Leave out the pictures and copy every record exactly.

» **Exercise materials**
---
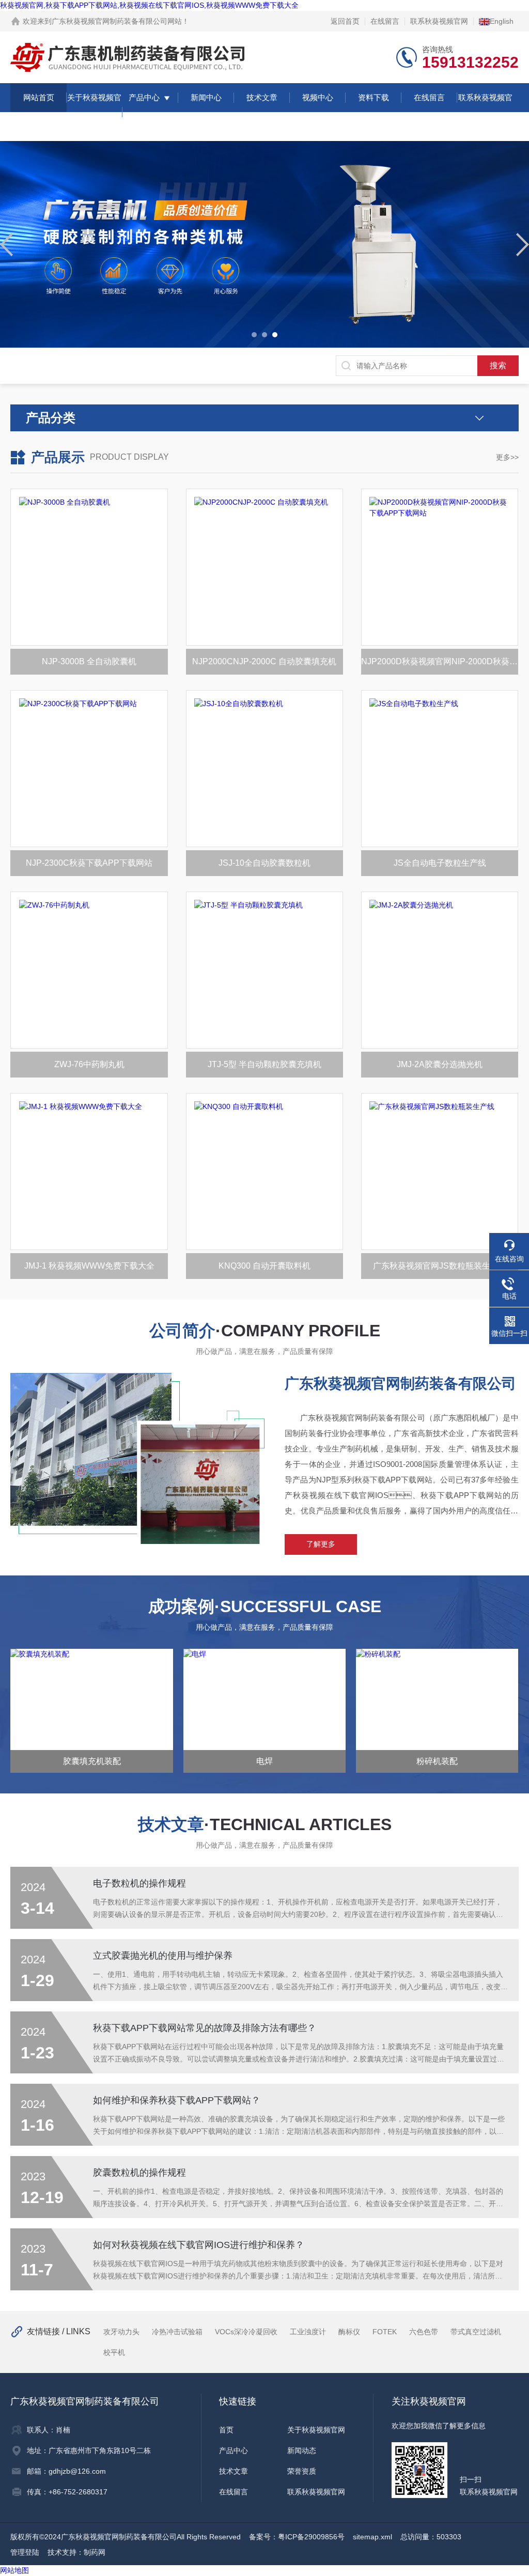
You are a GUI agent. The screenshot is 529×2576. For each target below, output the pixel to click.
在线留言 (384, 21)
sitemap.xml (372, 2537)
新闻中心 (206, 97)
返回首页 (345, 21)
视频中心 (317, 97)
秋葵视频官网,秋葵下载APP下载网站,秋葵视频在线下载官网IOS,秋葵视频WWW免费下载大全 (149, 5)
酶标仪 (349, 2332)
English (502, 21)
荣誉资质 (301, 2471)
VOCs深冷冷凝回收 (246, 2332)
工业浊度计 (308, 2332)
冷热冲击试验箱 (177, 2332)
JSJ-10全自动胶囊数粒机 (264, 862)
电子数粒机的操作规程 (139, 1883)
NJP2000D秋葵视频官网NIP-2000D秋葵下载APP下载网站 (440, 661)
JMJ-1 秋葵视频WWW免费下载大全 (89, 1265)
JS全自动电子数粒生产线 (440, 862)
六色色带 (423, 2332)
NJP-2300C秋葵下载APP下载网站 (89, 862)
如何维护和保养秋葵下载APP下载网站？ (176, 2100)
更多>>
---
» **Solution to the exercise**
You are a GUI agent. The screenshot is 529×2576. For each target below, output the pixel to click.
在线留言 (384, 21)
sitemap.xml (372, 2537)
新闻中心 (206, 97)
返回首页 (345, 21)
视频中心 (317, 97)
秋葵视频官网,秋葵下载APP下载网站,秋葵视频在线下载官网IOS,秋葵视频WWW免费下载大全 (149, 5)
酶标仪 (349, 2332)
English (502, 21)
荣誉资质 (301, 2471)
VOCs深冷冷凝回收 (246, 2332)
工业浊度计 (308, 2332)
冷热冲击试验箱 (177, 2332)
JSJ-10全自动胶囊数粒机 (264, 862)
电子数粒机的操作规程 (139, 1883)
NJP2000D秋葵视频官网NIP-2000D秋葵下载APP下载网站 (440, 661)
JMJ-1 秋葵视频WWW免费下载大全 (89, 1265)
JS全自动电子数粒生产线 (440, 862)
六色色带 (423, 2332)
NJP-2300C秋葵下载APP下载网站 (89, 862)
如何维护和保养秋葵下载APP下载网站？ (176, 2100)
更多>>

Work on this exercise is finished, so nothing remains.